When I went home to the United States last summer, I couldn’t wait to drive. I don’t own a car in Beijing, and it had been more than a year since I’d been behind the wheel.
I missed that free feeling of an open highway, stereo up and windows down, the smells of summer whipping your face on a moonlit drive through the country. I missed the ability to go anywhere I wanted, at any time of the day, without having to hail a taxi or cram into a subway full of sweaty young men with no sense of personal space.
But I didn’t miss paying for gas, monthly insurance bills or buying expensive new parts like brakes, tires and radiators. Cars are money suckers, and most begin to depreciate the moment you drive off the lot.
Once I slept off the jet lag of a 20-hour trek from Beijing to Louisville, Kentucky, I grabbed the keys to my 1996 Toyota Avalon and went for a drive with my brother Billy. After I adjusted the seat and rear view mirror, it was a lot like getting back on a bike after not riding for several years. All the driving maneuvers and traffic rules I was taught as a teenager came rushing back. Well, most of them.
While driving through an intersection close to my old high school, a young woman pushing a baby stroller entered a crosswalk and walked into the path of my car. I ignored her and sped through it, coming within inches of the stroller.
The woman froze in horror. “Were you trying to kill her?” my brother asked.
The thought that she would expect me to yield never entered my mind. In Beijing, it’s the other way around. Pedestrians, even the ones pushing strollers, yield for cars. It’s the law of the jungle, and the double-long Beijing buses are king!
As a good friend who has lived in China for many years told me, “Traffic rules here are merely suggestions.” Obeying red lights, double yellow lines, speed limits: it’s all optional. I once saw a driver on a busy three-lane interstate stop and back up in the middle of the highway because he had missed an exit.
Some cab drivers seem to enjoy the Wild West nature of the roads. Last winter, after a night out with friends in one of Beijing’s oldest neighborhoods, I stumbled into a taxi in a narrow alley. “Huixin Dongjie,” I said, giving him the name of the street where I lived.
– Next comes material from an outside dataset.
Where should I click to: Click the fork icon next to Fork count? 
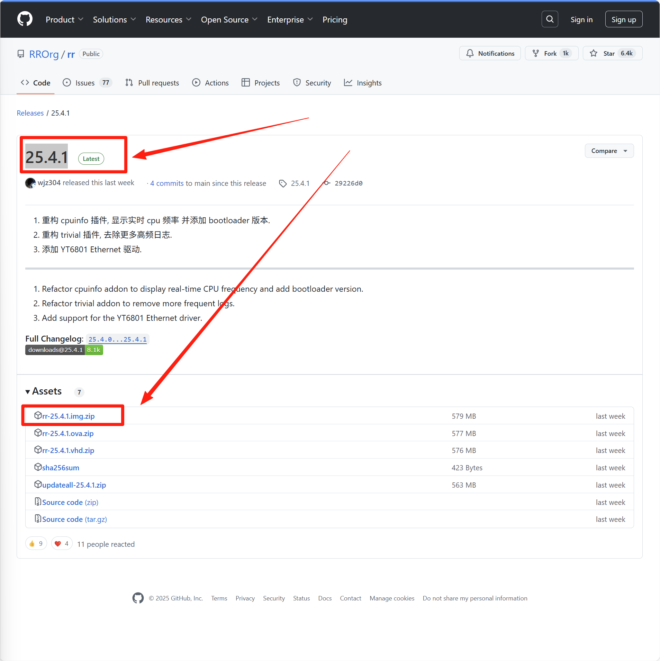pos(536,53)
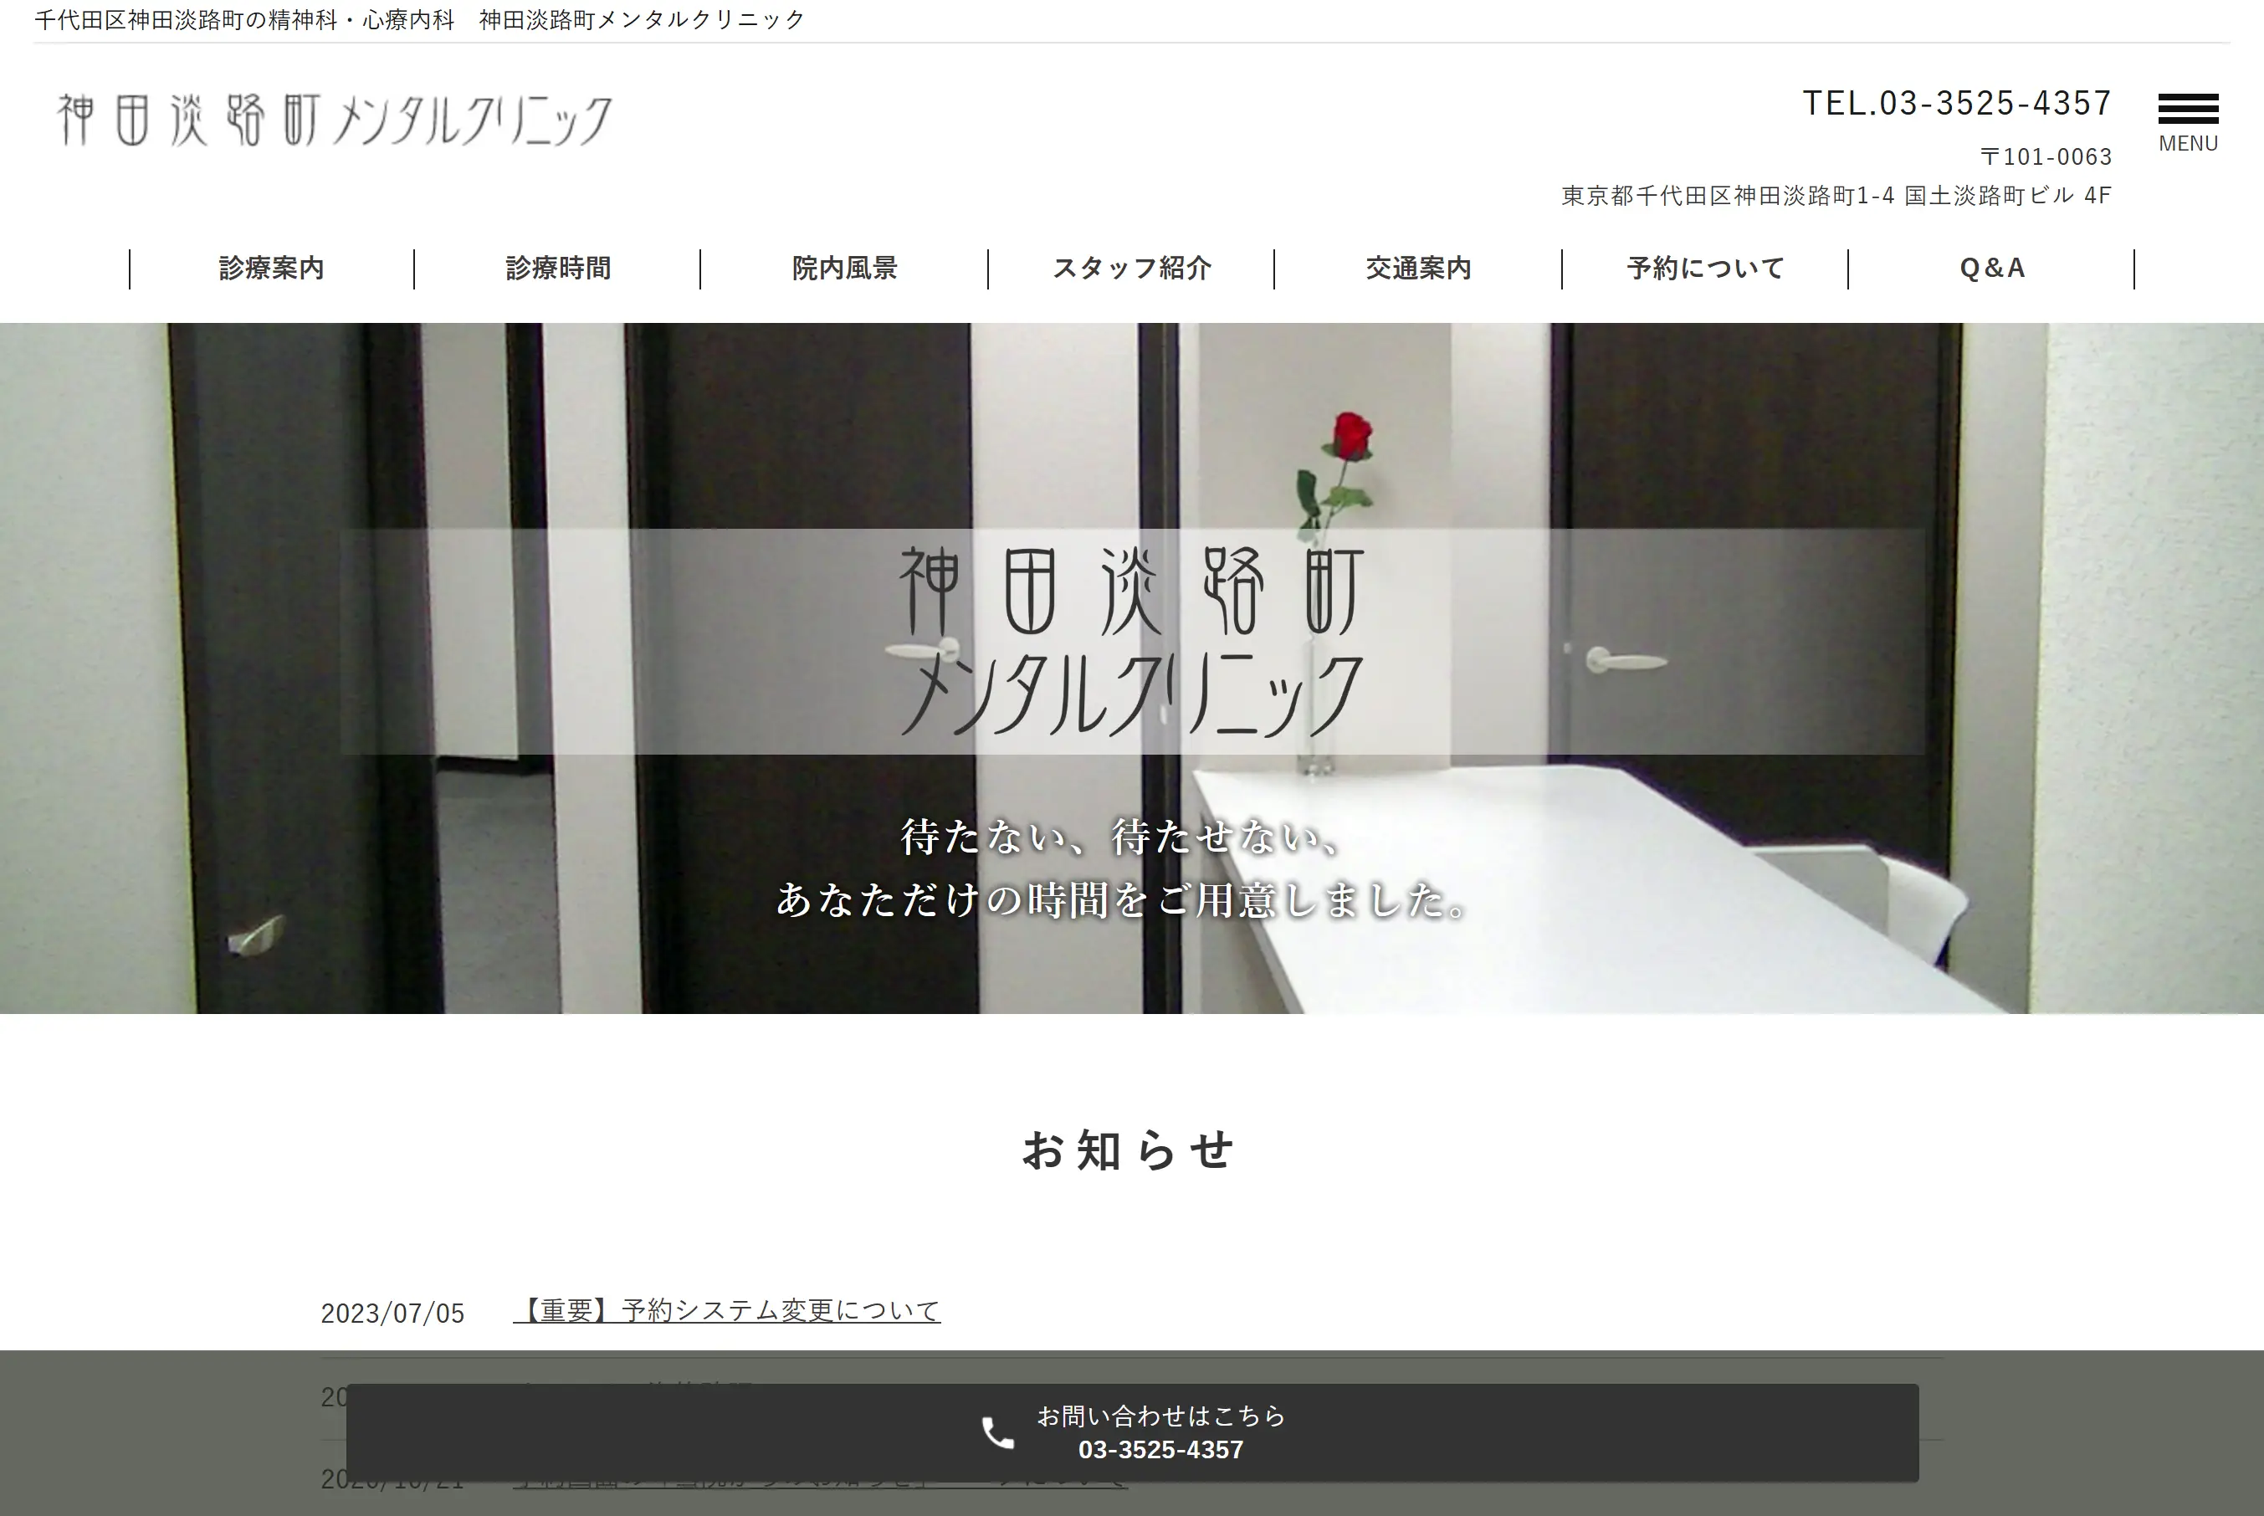Open the 交通案内 navigation item
This screenshot has height=1516, width=2264.
click(1418, 268)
A lit cigarette dangled from the driver’s mouth, and trance music blared from the speakers in the backseat. “O.K. ba!,” he said. Like a horse shooting out of the gate at the Kentucky Derby, he raced down the alley, paying no regard to the fruit vendors jumping out of the way. He laughed with every near miss, as if he was in a video game earning extra points for close calls.
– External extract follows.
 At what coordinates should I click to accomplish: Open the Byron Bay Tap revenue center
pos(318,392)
After a while, these experiences become less shocking. They almost seem normal because it’s what you see every day.
In two months, I’ll be going home again. If I were my brother, I’d start shopping for a helmet.
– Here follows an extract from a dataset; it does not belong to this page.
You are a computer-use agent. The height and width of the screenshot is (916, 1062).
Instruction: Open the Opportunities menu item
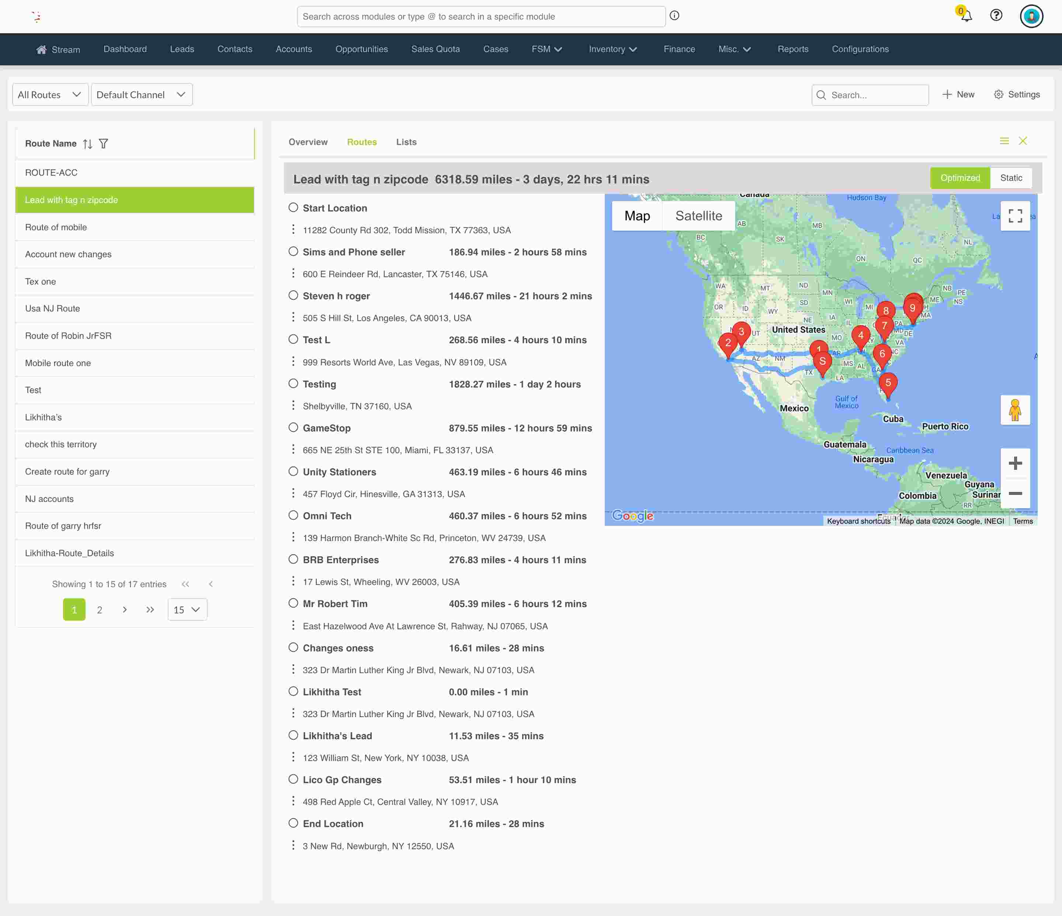tap(361, 49)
16 thoughts on “What, there are traffic laws here?”
It’s the law of the jungle, and the double-long Beijing buses are king!
two thumbs up for this!!
Anna brought me here 🙂
Thanks, I appreciate it!
Thanks for reply 😛
I have had the pleasure of being a passenger in many a car ride in many a city in China – Wenzhou, Foshan, Guangzhou, Beijing, Shanghai, Shenzhen, Donguan, etc. The driving in cities like Wenzhou, Donguan, Shenzhen, etc are not for the faint of heart. Very much like the wild wild west and I must admit that I enjoyed it. I wish I had actually been allowed to drive. I found the dirving in major cities like Beijing and Shanghai to be moderate compared to some of the smaller maybe more remote cities.
I’m just continually amazed at the way drivers here are able to squeeze past bikes and other cars, missing them by inches. I guess it’s a skill you acquire after a lot of practice.
You have described it accurately. Even in Feicheng, in Shandong Province, where I worked, traffic lights and laws are “merely suggestions.” I remember my elation the first time I crossed the street by myself.
When I first moved here, I told a friend that I was scared to cross some of the big intersections. He told me I’d be standing out with the locals in the middle of traffic in no time. Sure enough, he was right.
I remember being told during an airport transfer in Egypt, that traffic lights are viewed as merely street decor. Scary!
Haha, that’s a funny way to put it. Thanks for sharing!
Sounds worse than my experiences in Africa proper.
Great writing…think I’ll stay on the country roads of Spencer County and off the streets of Beijing! blessings! Charlie
I moved from Australia to the UK. I went back in April for five weeks after being here for four months without driving. It was quite strange to get behind the wheel again even after only four months. Teresa 🙂
I bet! It’ll be 14 months without driving for me this time.
Thanks for sharing,
Awesome. Spent 10 years in Asia myself. I made a point of not driving. Frankly, most of the world drives like the lao bei though.
Thanks for reading. The only other country I’ve been to in Asia is the Philippines, and traffic was just as chaotic in Manila.